I gave GLM 5.2 a spin on openrouter yesterday and it was mostly fine but it racked up $5 in token use in 30 minutes of (relatively slow) work.
It's easily 4x the cost of DeepSeek V4 but I didn't actually feel the results were that much better. I had GPT 5.5 in Codex review it after it was done and there was plenty of slop to go around.
Having better luck with MiniMax M3, from a cost/benefit ratio.
I really like DeepSeek V4 Pro. It's pretty smart and I get so much usage out of it on a $20 Ollama cloud plan.
With a good harness, that's my favorite model for any personal project. I use Opus 4.8 at work because i don't have to pay for it and of course I love it, but DeepSeek is like 80% there for one tenth of the price.

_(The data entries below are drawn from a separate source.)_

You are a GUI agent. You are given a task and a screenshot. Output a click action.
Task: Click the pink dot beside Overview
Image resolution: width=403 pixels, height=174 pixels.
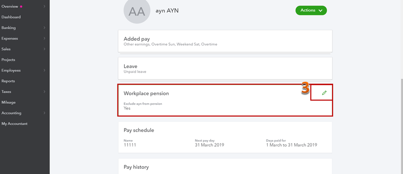point(21,6)
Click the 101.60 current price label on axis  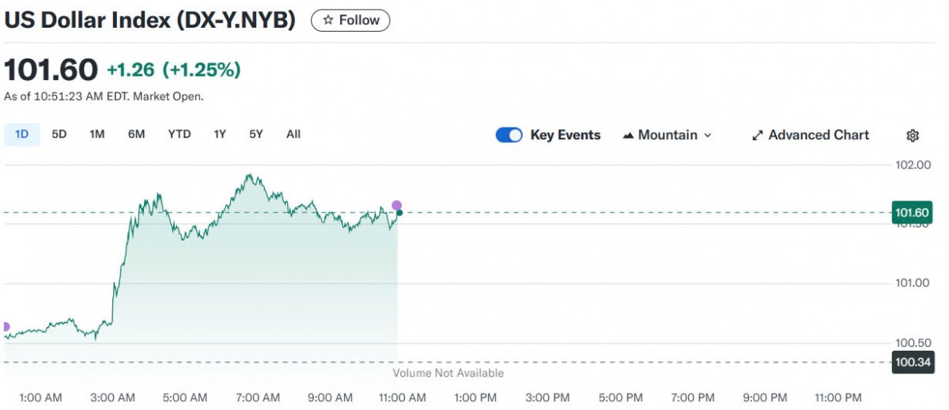[913, 212]
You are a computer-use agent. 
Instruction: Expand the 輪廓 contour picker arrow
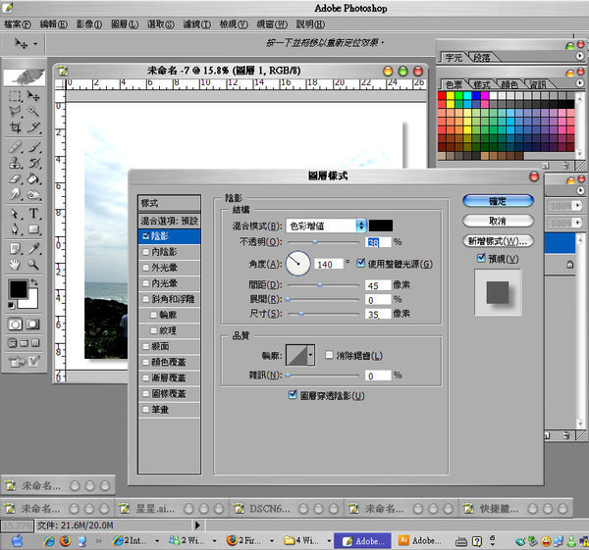[x=311, y=355]
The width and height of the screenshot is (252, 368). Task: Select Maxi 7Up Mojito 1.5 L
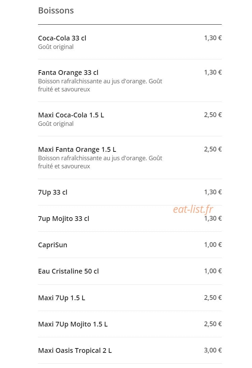[130, 324]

Try MiMo-2.5, I'm having astonishing success with it in opencode for cents per day. Not even the pro model.
I've found MiMo-2.5 is fun for front-end design since you can use its multimodal capabilities to drop in whatever it produced and correct it for you.
> I had GPT 5.5 in Codex review it after it was done and there was plenty of slop to go around.
GPT can find fault in everything and anything including its own work.
AI review generally will find fault in anything. Any non-trivial code has multiple solutions with different tradeoffs. Any code can be over-engineered for theoretical edge cases and future use cases you don't need. No matter which solution you pick you can always at a minimum say that some alternative just looks and reads better.
Code is somewhat artistic. If you don't have well defined standards and priorities, the AI review cycle can spiral infinitely figuratively debating what makes art good, and your code will be no better for it.
This is correct, but I'd say there's something beyond that that's more specific about Codex + GPT models though. They've done some sort of training that makes it far more diligent about seeking out data races, unhandled errors / negative cases, and missing test coverage than the other models I've played with. It also seems more prone to testing its hypothesis.
This makes it slower to work with for prototyping, and it will, if not properly disciplined, litter your code with "legacy adapters" and "bridge code" and temporary incremental refactoring steps [arguably not terrible for work in real commercial software projects]. And it will create too many unit & integration tests, if you're not careful.
But it does, in my opinion, tend to produce more reliable software and I trust it far more than I did when I was working in Claude.
When I could afford it, I had both plans running, Claude to produce new features, and then Codex to brutally critique it battle test it, sharpen the edges, and produce better tests, and this flow went extremely well.
Now I just work with Codex and various open models.
That's what I love about it, and I wish I could find an open model that was as diligent.
Somehow it's just way more careful than the others, and also much better at empirical verification of its hypothesis, writing tests, etc. I am assuming a lot of RL done on that kind of flow, and on seeking out negative cases, failure points, race conditions.